After a couple of laps it was apparent that the scarlet car wouldn’t be able to shake off the unfamiliar blue and white machine. Then, on lap 11, the improbable happened - Hill flung his car up the inside of Schumacher’s into the first corner to take a famous lead.

“I could see his tyres were blistering badly,” said Hill of his rival after the race. “Getting by him was no real problem. Once I had a clear track I had to capitalise on my advantage.”

And capitalise he did, soon lapping three to four seconds a lap faster than the German. Schumacher eventually lost second place to Villeneuve and had no choice but to pit for new tyres, enabling the Canadian to close in on Hill.

Several laps later, the Briton and Villeneuve pitted a lap apart from each other, enabling the second Williams of Heinz-Harald Frentzen to take the lead. Frentzen, the man who’d replaced Hill as Villeneuve’s team mate, was desperate for a strong result after a run of sub-par performances, and had smartly opted to run Goodyear’s harder compound tyres. Free from the blistering that had afflicted his rivals, Frentzen continued to circulate on his original rubber. When he set the fastest lap a good number of laps into his stint it seemed that the race was his to lose, and unfortunately for the German, lose it he did.

As he exited the last corner on lap 28, a piece of his Williams - subsequently identified as a fuel valve - flew off. The luckless ‘H-H’ pitted, but there was no way of refuelling his damaged car and he was forced into retirement.

With one of the main barriers to victory removed, Hill reassumed the lead and quickly established a healthy margin over Villeneuve who’d become the latest victim of tyre blistering. Schumacher, still suffering his own tyre woes, held fifth behind David Coulthard’s McLaren and Johnny Herbert’s Sauber.

As the race entered its final 30 laps it was beginning to look more and more plausible that Arrows - the team that had not won a race in 20 seasons of trying - might finally triumph. Hill, with his D-spec Yamaha engine showing reassuring reliability, continued to comfortably dictate the pace up front, whilst Villeneuve and Coulthard squabbled some way down the road for second place.

“Damon was flying,” said Villeneuve afterwards. “For a long time I wasn’t too concerned because I thought he wouldn’t finish, but he just went on and on…”

Villeneuve’s battle with Coulthard was finally settled when the Scot pulled off with hydraulics problems a dozen laps from the end of the race. Thus the top three looked set: Hill, Villeneuve, Herbert.

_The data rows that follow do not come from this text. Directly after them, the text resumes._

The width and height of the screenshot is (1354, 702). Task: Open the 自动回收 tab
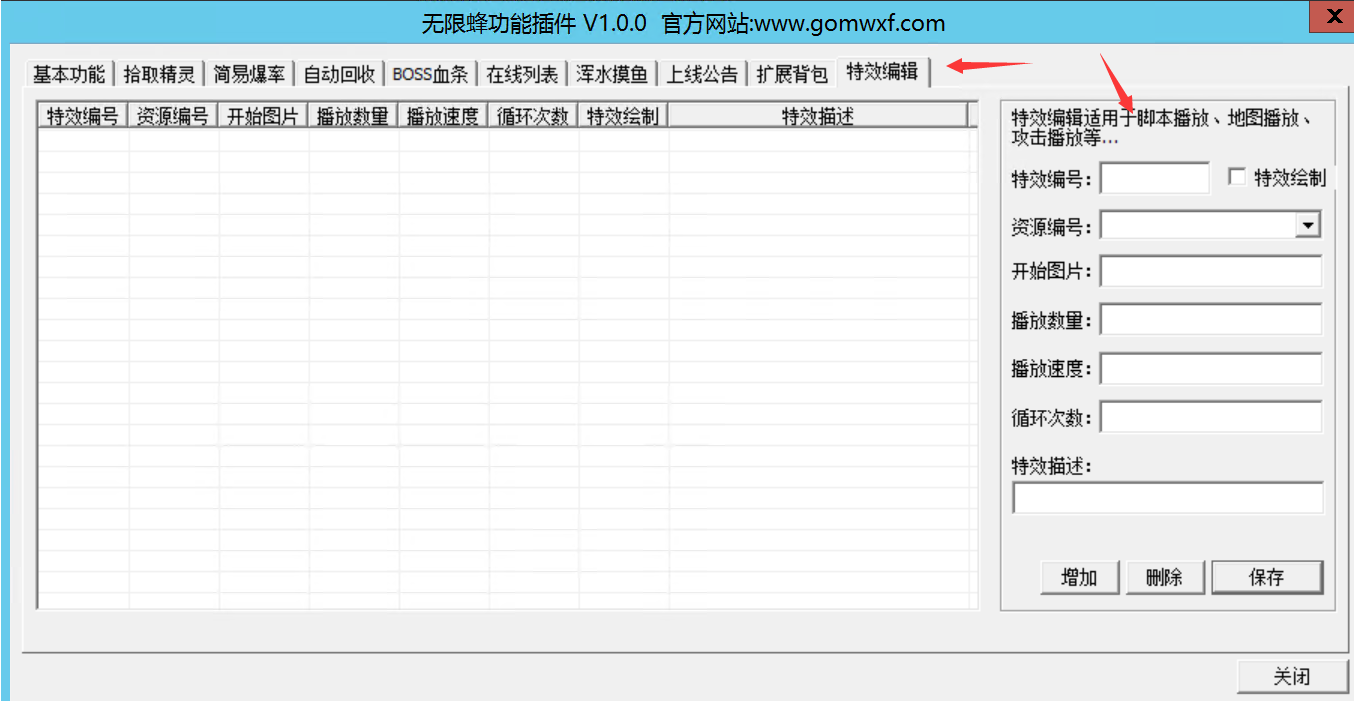tap(339, 74)
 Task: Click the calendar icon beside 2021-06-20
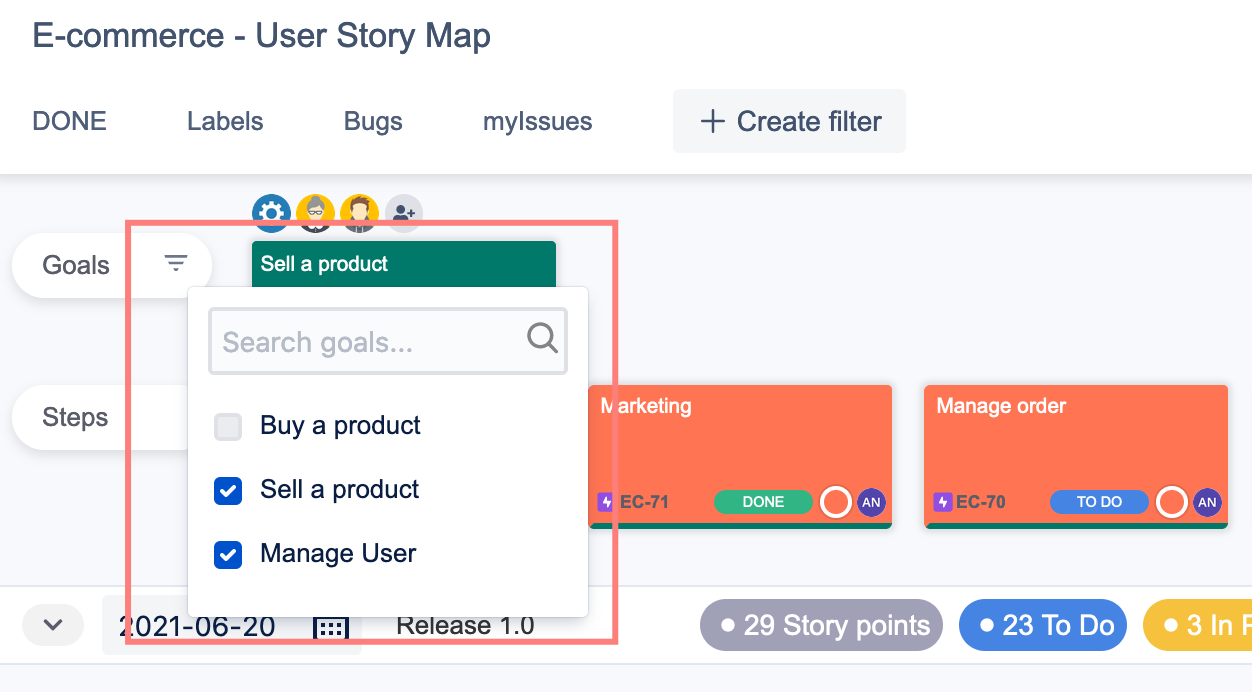331,627
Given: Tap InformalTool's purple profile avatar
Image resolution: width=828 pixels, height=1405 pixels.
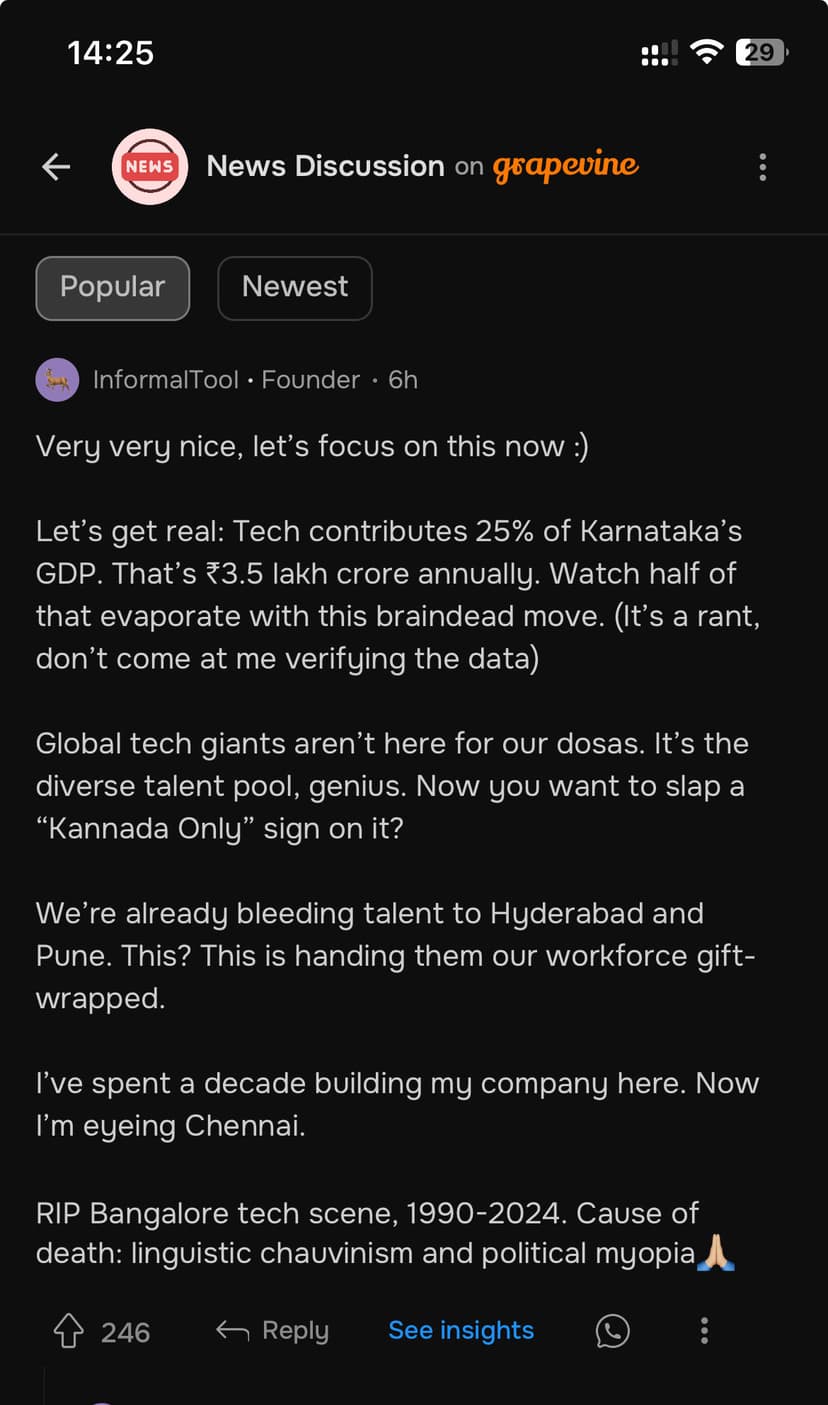Looking at the screenshot, I should (57, 380).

But just as Walkinshaw and the rest of the Arrows team allowed themselves to believe that victory was theirs, the cruel hand of fate intervened. As Hill came past the pits on lap 75 of 77, it was clear something wasn’t quite right.

“Three laps from the end, the throttle wouldn’t shut properly when I lifted off,” a crestfallen Hill would later explain. “That was strange, but then three or four corners later it wouldn’t change gear properly. I got stuck in second, managed to get into third, and there I stayed.”

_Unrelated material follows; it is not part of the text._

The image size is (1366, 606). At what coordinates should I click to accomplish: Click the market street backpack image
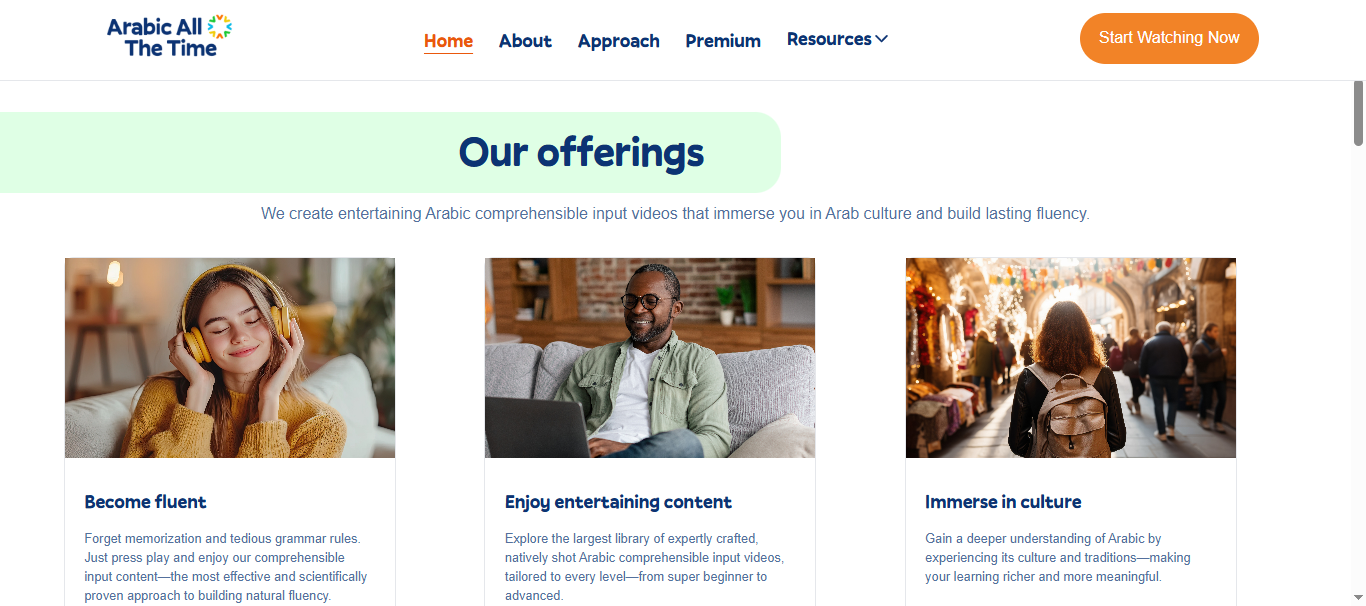pos(1070,358)
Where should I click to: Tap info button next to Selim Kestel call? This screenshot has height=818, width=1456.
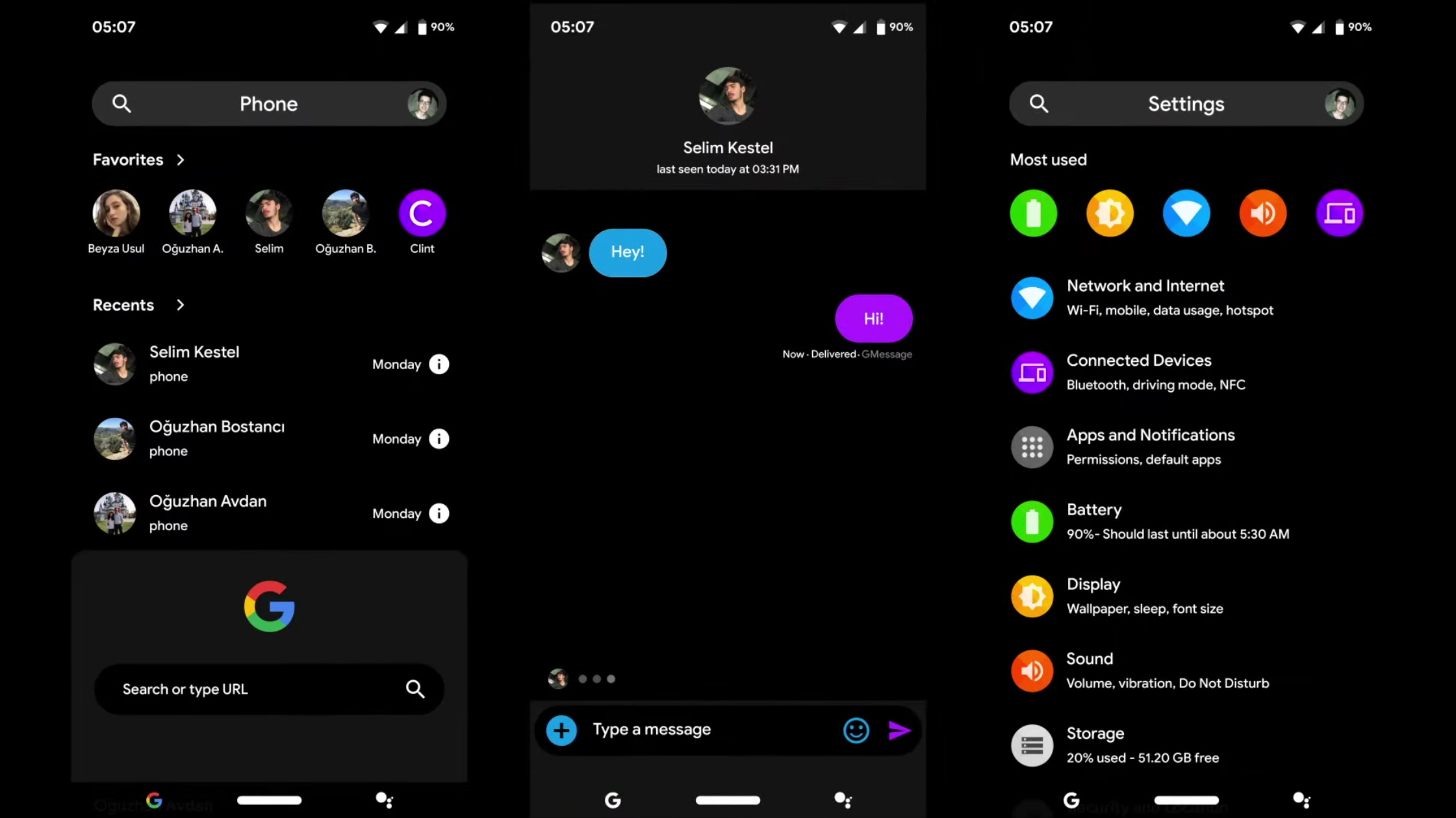pyautogui.click(x=439, y=363)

Put simply, the hydraulics system on his A18 had sprung a leak and was now intermittently dictating when Hill used the throttle. The Brit limped on bravely towards the flag, but, despite his huge lead, he couldn’t prevent Villeneuve gleefully inheriting the lead (via the grass) on the final lap. The 36-year-old eventually crossed the line nine seconds behind the man he’d beaten to the ‘96 crown.

As Hill gracefully accepted the trophy for second place on the podium, it was clear that the capacity crowd’s sympathies were with the moral rather than the actual victor.

“The emotions are a bit mixed,” Hill said. “I would love to have won. It’s a bit bitter to come so close, but we should be celebrating, because we came second and were running ahead of everyone for a long time with a car that was written off completely at the beginning of the season. It’s a bloody good result.”